Records for this task below:

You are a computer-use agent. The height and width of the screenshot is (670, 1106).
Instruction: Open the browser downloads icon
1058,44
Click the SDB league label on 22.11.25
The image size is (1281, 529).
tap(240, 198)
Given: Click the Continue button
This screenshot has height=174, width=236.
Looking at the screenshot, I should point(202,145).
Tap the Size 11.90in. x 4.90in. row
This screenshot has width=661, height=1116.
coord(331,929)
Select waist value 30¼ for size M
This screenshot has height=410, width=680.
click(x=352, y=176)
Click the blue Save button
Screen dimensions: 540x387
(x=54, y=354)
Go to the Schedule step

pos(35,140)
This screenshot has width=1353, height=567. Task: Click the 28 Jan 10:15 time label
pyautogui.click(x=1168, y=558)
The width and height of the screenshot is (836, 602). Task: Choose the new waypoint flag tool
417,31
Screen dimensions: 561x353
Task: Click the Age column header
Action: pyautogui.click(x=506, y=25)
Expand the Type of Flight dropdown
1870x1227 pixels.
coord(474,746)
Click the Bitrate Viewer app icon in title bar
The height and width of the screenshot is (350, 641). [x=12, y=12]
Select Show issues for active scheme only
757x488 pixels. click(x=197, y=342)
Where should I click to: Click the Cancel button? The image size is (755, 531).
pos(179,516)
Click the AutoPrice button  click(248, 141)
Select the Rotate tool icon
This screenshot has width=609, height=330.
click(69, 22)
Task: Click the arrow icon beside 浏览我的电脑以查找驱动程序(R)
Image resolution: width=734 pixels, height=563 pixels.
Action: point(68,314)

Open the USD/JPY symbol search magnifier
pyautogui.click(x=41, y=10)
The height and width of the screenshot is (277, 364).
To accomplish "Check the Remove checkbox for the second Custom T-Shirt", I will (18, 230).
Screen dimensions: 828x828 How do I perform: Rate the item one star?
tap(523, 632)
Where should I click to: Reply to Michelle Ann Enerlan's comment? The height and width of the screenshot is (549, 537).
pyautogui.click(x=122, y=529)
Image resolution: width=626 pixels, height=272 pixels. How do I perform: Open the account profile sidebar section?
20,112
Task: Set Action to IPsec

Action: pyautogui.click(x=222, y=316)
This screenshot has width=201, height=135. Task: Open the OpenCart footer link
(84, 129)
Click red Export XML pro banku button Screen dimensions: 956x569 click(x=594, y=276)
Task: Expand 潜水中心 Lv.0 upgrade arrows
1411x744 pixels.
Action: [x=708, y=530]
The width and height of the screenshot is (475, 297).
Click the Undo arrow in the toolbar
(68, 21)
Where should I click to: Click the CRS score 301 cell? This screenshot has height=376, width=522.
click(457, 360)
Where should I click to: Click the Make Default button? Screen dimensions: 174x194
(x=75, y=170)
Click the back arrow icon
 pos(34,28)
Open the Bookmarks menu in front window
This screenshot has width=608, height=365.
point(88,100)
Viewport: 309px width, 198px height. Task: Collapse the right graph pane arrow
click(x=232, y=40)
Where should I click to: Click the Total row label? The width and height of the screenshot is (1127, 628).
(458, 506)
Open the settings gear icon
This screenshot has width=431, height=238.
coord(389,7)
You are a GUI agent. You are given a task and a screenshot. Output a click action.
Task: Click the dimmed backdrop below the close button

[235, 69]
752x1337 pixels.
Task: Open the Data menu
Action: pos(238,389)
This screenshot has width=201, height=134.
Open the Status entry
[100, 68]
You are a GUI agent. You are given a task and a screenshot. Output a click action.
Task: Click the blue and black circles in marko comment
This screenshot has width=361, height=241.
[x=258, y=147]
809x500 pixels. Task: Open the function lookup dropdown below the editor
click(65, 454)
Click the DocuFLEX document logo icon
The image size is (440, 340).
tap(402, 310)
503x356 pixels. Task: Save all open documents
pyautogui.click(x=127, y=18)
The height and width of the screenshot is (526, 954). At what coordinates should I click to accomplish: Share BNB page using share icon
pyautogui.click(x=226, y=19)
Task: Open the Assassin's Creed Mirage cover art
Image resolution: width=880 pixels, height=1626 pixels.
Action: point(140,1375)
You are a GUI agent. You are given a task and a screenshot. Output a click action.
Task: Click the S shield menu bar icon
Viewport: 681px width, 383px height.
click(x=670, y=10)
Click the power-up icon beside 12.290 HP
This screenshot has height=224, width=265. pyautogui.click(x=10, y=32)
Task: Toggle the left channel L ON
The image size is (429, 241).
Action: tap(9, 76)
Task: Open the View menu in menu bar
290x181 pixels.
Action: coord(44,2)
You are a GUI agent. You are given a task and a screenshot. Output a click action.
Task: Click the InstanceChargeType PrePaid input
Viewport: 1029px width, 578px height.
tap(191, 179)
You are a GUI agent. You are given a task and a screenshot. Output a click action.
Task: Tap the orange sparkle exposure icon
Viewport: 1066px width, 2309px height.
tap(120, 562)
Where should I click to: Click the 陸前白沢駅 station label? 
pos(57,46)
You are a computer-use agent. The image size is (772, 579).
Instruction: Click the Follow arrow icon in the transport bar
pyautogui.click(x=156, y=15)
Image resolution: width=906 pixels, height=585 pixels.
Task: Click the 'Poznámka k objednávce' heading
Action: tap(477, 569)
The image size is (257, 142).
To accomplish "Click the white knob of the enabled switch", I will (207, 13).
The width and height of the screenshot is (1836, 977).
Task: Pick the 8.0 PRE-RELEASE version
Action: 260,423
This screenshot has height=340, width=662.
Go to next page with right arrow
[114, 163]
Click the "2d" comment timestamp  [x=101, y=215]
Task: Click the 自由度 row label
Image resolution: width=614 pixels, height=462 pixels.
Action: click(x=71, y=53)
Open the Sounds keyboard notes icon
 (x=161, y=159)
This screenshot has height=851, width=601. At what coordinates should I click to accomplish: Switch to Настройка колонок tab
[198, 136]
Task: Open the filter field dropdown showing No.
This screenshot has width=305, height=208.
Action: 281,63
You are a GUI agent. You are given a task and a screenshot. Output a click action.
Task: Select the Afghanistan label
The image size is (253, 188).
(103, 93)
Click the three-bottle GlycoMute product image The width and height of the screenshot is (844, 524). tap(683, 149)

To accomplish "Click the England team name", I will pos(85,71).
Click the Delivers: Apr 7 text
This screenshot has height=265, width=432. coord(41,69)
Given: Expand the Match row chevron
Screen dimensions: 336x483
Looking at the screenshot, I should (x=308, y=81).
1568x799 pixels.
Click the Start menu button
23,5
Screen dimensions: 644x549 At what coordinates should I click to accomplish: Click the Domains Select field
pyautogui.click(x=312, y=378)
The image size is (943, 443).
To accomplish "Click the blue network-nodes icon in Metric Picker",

End of Records for this task.

Give the count of lines in the data above that hold the string "computer", with no additional words.

2